Well, @Bigbella teased a common one in the second post - that Poseidon "blows at you", implying that the breaths are huge and less controlled than designs you can "sip" from.I want to know what the urban myths are. People should not tease juicy gossip and then not share!
The Xstream first stage design, coupled with a servo controlled second stage has unparalleled deep water performance. Indeed, the sheer size of the total gas outflow track in the second stage
(all credit to @Fibonacci for the wonderful art work)
allows for smooth gas delivery even at high gas density (say 135' on EAN28 on the Spiegel Grove in Key Largo, like thousands of divers every year).

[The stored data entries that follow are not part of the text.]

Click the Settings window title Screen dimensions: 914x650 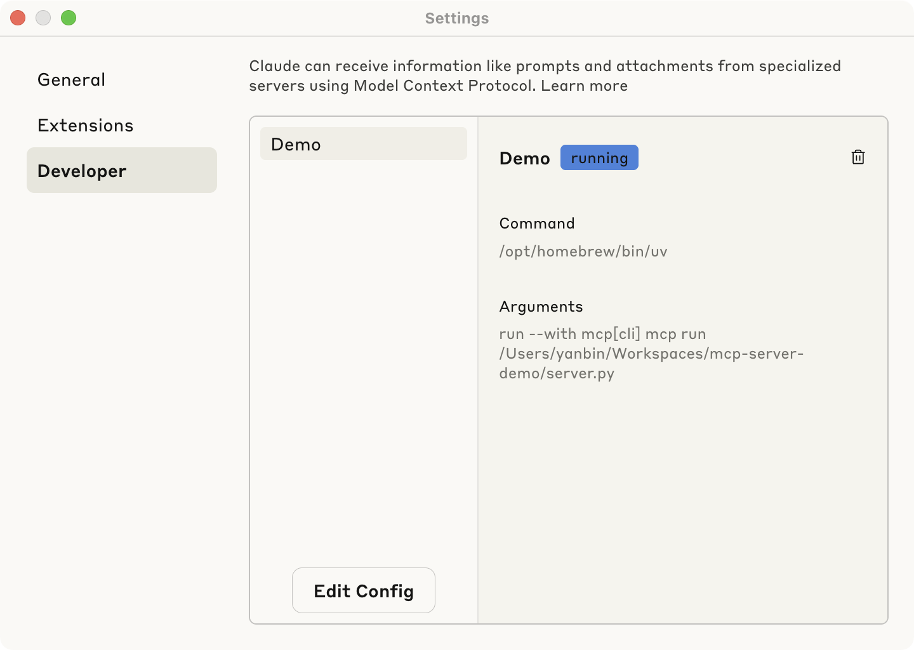(456, 18)
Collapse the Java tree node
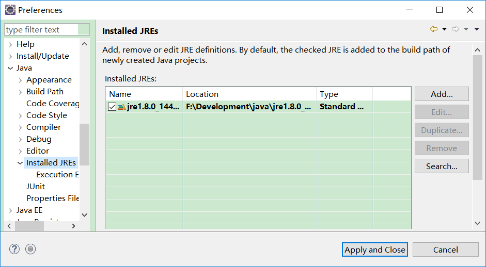 [x=10, y=68]
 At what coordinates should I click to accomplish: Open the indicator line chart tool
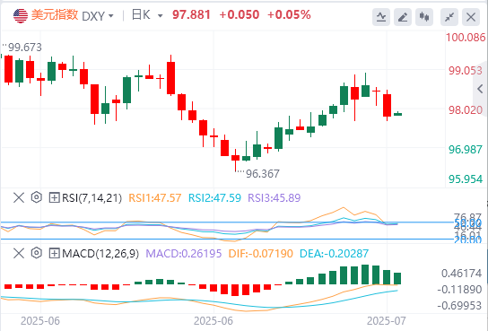click(x=381, y=17)
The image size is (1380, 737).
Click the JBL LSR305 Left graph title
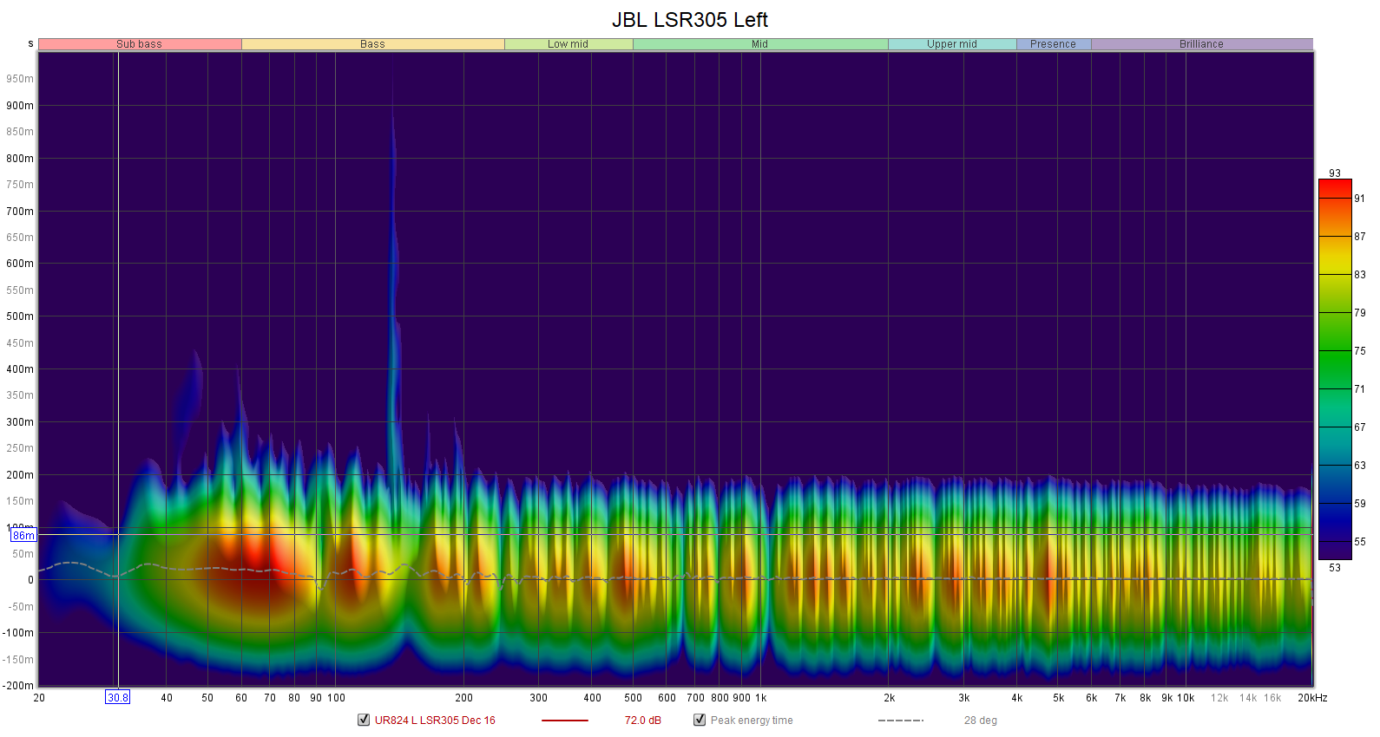690,20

So where did the myth come from?
The spec IP for the Xstream is 123. If you're from Texas, bigger is better, and everyone else is using 135-145, so "I'll just leave my first stage IP where I'm used to it, at 135 psi." When you do that, and the valve opens, you get lots of gas quickly. On top of that, going from 9 bar to 1 bar at the surface means a 9-fold expansion in gas from the hose. And on top of that, collapse of that blue valve insert against a higher IP is much more abrupt.
Now "sipping" from your reg is bad breathing technique anyway. Several little breaths exchange more "lung dead space" than a single, slower deep breath. But if that's what you're used to, when you open the valve in a high-IP Xstream you're going to get more gas than you expected, and you may become a hater. It's not wrong; it's just different.
At depth, the ratio of gas expansion falls way off, and the abruptness disappears at any IP. But if you tune the reg properly to 123 psi on a full tank, the design tendency of the first stage to have a slightly lower IP as tank pressure falls (like a piston, even though it's a diaphragm) means that it's much smoother at the beginning, and even better at the end.
Yes, it's an "on-off" breath cycle, but nothing like the urban myth would suggest when the reg is improperly tuned.